TAREA A - Devuelve sin cambios el pasaje del relato comprendido entre "Mi madre nunca" y "gritos por él.", ambos incluidos.

FRAGMENTO -
------------------------
Mi madre nunca borró la mancha de sangre que dejó mi padre al morir. Tengo la certeza de que la marca estuvo ahí durante dos meses porque fue lo que tardé en reunir el valor de mirarla de frente y no llorar a gritos por él.

Ahora he tomado el carro y he viajado de regreso, desde mi vida en la capital, a mi pasado, por Semana Santa. Cuando faltaban quince kilómetros he subido la temperatura del aire acondicionado. He pensado que me esperan 32 grados y que debo prepararme porque ya he perdido la costumbre. Al llegar a casa, he seguido el ritual de los últimos años: he saludado a mi madre y he bromeado con mi sobrina. Le he dicho que la consentida de la casa ahora soy yo, porque he retornado apenas por unos días. Me ha mirado y ha reído, sin replicar. El calor es tan intenso que mi cara, cuello y brazos se han humedececido por el sudor de inmediato y de súbito he sentido la necesidad de meterme a mi cuarto con el aire acondicionado a 20 grados. Esta vez no lo postergo más y voy al lugar de esa mancha que ahora, después de siete años, ya no existe. Aquí murió mi padre un 19 de febrero de 2011.

Recordar.

Ahora es algo más fácil.

Ya no me duele tanto.

Ya sólo queda apenas eso. Ya no hay mancha. Se esfumó: Las fuertes lluvias de seis inviernos se la llevaron, o la escoba que religiosamente pasa a diario una de las empleadas. O fue el tiempo, que también me hizo pensar cada vez menos en lo que sucedió esa tarde de febrero, cuando de adolescente conocí el dolor. Esa sensación que es como si alguien golpeara tu pecho mientras aprieta tu garganta y hace que un grito se convierta en llanto para finalmente ponerte de rodillas.

Pero yo quería recordar y me he detenido donde quedó la mancha de sangre, porque en cierto modo ese lugar representa mi pueblo del presente, mi historia, mi casa, mi padre, mi dolor.

Aquí mataron a mi padre.

Parada ahí he recordado que hace doce años me llevó a montar caballo a su finca, a veinte minutos de casa. Llegar era extenuante: no había asfalto y el camino estaba lleno de esos grandes baches que deja el invierno cada año. En la ruta, fincas llenas de milpa y vacas rodeaban el camino y unas pocas montañas se veían muy lejos. Era un camino despoblado, ocasionales hombres pasaban en sus bicicletas o a caballo. Todo eso —poco— sucedía afuera, mientras mi padre y yo íbamos dentro del picop con aire acondicionado del carro que nos aislaba del calor intenso. Como ahora mi habitación me aísla de la temperatura exterior y de mi pueblo entero.

Nunca me había subido a un caballo. Él sabía que nunca me había subido a un caballo.
------------------------
MATERIAL PROPORCIONADO -

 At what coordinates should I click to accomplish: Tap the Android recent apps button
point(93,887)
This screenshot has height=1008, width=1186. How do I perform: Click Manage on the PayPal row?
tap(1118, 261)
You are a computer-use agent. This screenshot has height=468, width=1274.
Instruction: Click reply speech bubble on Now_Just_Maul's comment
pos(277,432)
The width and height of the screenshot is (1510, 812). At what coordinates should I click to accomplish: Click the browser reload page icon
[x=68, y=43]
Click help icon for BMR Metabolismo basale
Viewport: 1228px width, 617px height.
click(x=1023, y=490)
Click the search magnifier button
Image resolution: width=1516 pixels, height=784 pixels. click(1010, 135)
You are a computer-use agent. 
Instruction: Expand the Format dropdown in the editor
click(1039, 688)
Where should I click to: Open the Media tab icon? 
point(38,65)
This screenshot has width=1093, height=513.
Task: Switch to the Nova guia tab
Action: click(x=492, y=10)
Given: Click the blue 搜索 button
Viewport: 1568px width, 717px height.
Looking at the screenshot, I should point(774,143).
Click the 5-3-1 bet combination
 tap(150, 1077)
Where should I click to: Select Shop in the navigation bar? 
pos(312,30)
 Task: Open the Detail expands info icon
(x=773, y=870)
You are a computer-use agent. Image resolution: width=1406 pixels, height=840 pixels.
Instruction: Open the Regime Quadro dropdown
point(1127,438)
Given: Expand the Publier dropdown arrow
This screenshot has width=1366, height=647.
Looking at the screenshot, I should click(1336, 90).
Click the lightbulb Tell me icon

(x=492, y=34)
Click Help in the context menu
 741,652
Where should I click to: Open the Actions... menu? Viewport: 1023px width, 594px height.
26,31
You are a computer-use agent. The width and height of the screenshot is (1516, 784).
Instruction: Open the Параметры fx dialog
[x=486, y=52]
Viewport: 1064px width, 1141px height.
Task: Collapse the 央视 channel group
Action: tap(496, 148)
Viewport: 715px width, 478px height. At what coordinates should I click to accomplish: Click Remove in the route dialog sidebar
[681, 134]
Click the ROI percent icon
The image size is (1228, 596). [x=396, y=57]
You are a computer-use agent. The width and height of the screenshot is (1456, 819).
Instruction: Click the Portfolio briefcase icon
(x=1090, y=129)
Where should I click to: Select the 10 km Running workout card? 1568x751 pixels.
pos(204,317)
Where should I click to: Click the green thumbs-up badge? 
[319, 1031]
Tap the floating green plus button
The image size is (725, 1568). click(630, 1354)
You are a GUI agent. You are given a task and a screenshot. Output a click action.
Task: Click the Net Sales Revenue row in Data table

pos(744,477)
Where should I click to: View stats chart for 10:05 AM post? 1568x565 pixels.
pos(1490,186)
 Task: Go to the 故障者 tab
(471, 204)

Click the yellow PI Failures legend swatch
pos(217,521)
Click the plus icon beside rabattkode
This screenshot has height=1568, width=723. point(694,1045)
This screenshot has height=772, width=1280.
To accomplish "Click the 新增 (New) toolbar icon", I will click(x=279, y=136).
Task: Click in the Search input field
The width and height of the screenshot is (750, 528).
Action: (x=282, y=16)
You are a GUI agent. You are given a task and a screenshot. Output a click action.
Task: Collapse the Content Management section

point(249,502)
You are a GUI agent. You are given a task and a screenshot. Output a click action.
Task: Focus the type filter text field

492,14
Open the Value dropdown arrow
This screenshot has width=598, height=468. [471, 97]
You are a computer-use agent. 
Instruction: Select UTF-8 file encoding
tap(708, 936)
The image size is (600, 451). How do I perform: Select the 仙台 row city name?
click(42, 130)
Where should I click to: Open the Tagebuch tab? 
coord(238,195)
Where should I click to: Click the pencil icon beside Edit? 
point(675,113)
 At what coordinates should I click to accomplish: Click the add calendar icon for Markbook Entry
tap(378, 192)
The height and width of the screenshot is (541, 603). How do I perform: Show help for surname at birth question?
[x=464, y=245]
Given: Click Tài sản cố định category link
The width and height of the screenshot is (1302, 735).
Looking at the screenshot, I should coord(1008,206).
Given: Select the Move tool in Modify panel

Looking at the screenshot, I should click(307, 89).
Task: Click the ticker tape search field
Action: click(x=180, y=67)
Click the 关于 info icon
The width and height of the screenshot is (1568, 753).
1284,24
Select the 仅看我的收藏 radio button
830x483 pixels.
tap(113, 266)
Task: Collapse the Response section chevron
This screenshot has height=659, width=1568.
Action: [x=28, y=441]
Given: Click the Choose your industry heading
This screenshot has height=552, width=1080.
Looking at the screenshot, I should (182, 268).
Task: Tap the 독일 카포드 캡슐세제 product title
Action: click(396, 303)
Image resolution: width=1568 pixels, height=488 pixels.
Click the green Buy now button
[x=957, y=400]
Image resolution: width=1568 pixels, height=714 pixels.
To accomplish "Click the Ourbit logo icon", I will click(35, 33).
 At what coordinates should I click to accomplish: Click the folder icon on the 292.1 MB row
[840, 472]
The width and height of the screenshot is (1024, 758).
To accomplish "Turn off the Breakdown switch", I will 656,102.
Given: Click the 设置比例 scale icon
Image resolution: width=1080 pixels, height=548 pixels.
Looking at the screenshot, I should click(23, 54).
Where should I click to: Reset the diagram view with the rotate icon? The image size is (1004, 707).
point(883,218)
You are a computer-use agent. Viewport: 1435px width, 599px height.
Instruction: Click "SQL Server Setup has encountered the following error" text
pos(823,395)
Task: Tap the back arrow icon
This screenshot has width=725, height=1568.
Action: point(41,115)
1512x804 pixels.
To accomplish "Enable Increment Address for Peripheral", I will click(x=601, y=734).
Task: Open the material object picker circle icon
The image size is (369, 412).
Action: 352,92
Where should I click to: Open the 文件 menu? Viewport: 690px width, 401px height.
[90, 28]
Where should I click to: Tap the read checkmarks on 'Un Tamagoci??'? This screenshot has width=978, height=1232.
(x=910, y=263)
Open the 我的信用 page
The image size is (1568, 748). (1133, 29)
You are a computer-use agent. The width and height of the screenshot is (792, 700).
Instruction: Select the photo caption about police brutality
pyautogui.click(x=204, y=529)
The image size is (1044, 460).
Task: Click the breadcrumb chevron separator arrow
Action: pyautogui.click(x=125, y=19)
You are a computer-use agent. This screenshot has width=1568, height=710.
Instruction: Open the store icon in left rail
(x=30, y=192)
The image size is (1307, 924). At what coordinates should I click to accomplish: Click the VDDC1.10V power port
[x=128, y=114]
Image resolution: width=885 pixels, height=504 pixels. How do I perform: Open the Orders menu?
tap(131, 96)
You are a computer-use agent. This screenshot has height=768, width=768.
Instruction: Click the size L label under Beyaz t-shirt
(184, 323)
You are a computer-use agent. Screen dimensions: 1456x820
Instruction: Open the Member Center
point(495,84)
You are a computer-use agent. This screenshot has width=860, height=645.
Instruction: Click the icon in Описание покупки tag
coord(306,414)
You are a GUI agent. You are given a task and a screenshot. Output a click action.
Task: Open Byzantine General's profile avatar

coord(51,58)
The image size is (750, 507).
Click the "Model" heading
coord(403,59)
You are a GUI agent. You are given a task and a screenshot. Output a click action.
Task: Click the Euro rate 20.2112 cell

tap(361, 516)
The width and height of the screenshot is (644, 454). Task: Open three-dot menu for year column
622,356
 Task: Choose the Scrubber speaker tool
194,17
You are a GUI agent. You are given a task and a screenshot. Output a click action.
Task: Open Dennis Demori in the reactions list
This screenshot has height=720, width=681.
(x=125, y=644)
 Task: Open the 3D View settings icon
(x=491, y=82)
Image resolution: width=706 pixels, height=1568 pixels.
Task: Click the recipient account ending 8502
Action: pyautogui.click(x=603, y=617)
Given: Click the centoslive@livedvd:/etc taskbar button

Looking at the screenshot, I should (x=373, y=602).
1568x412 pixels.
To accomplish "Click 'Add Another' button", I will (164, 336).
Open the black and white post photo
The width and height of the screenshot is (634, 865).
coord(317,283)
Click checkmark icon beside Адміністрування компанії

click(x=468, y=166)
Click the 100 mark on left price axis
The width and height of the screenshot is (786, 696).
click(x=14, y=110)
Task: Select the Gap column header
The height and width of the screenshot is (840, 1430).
------------------------
TAREA B - Vuelve a escribir, idénticas y sin añadir nada más, las líneas de las entradas que van desde la que contiene "Task: Open the 3D View settings icon" hasta la que contiene "coord(317,283)", ambas incluidas.

SOLUCIÓN DE LA TAREA A -
Mi madre nunca borró la mancha de sangre que dejó mi padre al morir. Tengo la certeza de que la marca estuvo ahí durante dos meses porque fue lo que tardé en reunir el valor de mirarla de frente y no llorar a gritos por él.

SOLUCIÓN DE LA TAREA B -
 Task: Open the 3D View settings icon
(x=491, y=82)
Image resolution: width=706 pixels, height=1568 pixels.
Task: Click the recipient account ending 8502
Action: pyautogui.click(x=603, y=617)
Given: Click the centoslive@livedvd:/etc taskbar button

Looking at the screenshot, I should (x=373, y=602).
1568x412 pixels.
To accomplish "Click 'Add Another' button", I will (164, 336).
Open the black and white post photo
The width and height of the screenshot is (634, 865).
coord(317,283)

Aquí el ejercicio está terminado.